Metrics need to be put into place to assist managers in focusing training funds where they can be of most use.
Kaplan and Norton (1996) emphasize that learning is not the same as training. It consists of factors such as mentoring and tutoring within the organization, in addition to openness of communication among workers that gives them the opportunity to easily get assistance on a problem when needed. It also includes technological tools or what the Baldrige criteria call "high performance work system. The internal business process provides metrics that help managers know how well their business is running and whether its products and services conform to customer requirements. This organizational learning measurement also recognizes the importance of customer service. Poor performance is a leading indicator of future decline despite the fact that the present situation appears positive. Kaplan and Norton also recognize that timely and accurate funding data will always be a priority, but it must be balanced with these other three perspectives.

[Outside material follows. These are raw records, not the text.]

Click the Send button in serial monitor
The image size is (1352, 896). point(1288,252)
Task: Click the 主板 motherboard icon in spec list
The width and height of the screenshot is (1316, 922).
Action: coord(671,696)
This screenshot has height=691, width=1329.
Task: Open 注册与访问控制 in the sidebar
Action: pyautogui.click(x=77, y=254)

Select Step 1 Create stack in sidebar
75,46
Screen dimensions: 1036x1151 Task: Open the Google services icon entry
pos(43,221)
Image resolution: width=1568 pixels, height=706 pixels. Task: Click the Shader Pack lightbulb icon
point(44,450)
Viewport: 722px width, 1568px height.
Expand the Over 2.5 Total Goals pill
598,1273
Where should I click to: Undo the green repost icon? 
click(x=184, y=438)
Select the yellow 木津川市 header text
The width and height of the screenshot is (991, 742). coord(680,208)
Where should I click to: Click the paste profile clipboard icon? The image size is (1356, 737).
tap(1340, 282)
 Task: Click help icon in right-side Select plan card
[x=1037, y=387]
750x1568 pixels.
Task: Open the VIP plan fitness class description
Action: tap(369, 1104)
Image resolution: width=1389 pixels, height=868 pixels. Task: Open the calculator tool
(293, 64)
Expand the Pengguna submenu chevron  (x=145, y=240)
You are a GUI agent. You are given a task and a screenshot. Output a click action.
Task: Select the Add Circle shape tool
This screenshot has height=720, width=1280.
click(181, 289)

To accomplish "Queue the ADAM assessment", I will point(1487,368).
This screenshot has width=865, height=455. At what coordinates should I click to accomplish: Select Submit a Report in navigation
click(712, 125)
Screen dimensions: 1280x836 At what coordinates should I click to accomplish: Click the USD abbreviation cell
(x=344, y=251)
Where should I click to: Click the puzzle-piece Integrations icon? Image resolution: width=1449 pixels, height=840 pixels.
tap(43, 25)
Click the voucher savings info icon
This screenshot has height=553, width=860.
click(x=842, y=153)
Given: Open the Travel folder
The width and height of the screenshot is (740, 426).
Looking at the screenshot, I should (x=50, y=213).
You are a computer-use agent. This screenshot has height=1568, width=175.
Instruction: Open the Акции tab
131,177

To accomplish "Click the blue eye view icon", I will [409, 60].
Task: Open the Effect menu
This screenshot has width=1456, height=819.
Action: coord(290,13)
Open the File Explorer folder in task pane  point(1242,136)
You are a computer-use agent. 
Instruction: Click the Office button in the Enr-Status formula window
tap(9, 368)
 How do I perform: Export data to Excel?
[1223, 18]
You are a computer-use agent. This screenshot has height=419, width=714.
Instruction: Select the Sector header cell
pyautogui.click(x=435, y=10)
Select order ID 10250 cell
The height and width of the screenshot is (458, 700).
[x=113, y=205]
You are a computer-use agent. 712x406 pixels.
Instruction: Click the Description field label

Another measurement of organizational development has been developed by Goh (1998), who identified five major organizational characteristics and/or management practices essential for learning opportunity within an organization: 1) clarity and support for mission and vision to provide a foundation of empowerment that encourages decision-making and innovation; 2) shared leadership and involvement, where employees are frequently involved in organizational decisions on a regular and frequent basis and leaders who are viewed as coaches and facilitators offering constructive criticism; 3) a culture that encourages experimentation that encourages people to ask, "How can this be done better?"; 4) ability to transfer knowledge across organizational boundaries, where learning is shared among departments and internal mechanisms are created to foster a sharing of knowledge and expertise; and 5) teamwork and cooperation, so that employees can work together to solve problems, improve processes and foster innovation. Goh (1998) also identified the need for the "two major supporting foundations" of effective organizational design and appropriate employee skills and competencies.
Based on these five characteristics, Goh (1998) developed a survey to identify the organization's learning capability. The authors explain that elements of an organization, such as its structure, tasks, decision-making processes, reward systems and communication processes, can either encourage or discourage learning and information exchange. Therefore, one can assess how well an organization's design helps to clarify goals, encourage experimentation, and promote teamwork and information sharing and evaluate the organization's learning capability. The authors thus devised an organizational learning survey that has 21 questions separated into the noted five sub-scales. These questions were developed through a literature review of over 100 articles on the concept and practice of organizational learning.
When looking at how different researchers define organizational learning, it appears that there is similarity of characteristics among them. Based on this similarity, the four strongest parameters of a company that encourages and succeeds with organizational learning are: 1) a nonjudgmental and open environment where employees are free to admit mistakes, experiment and share with others; 2) a horizontal organizational structure, where information is shared across the departments rather than from the traditional top down model and employees are encouraged to partake in decision making and submitting ideas and debating different ways that things can be accomplished; 3) an emphasis on continuous learning, so that education and training are incorporated into all aspects of the work; and 4) a means of easily sharing information and expertise throughout the organization as well as from external experts, customers and outside vendors.
Making a military organization into a learning organization has its own barriers, especially due to the long-term formal top-down structure where junior officers receive training directives and strategies from senior officers. The emphasis...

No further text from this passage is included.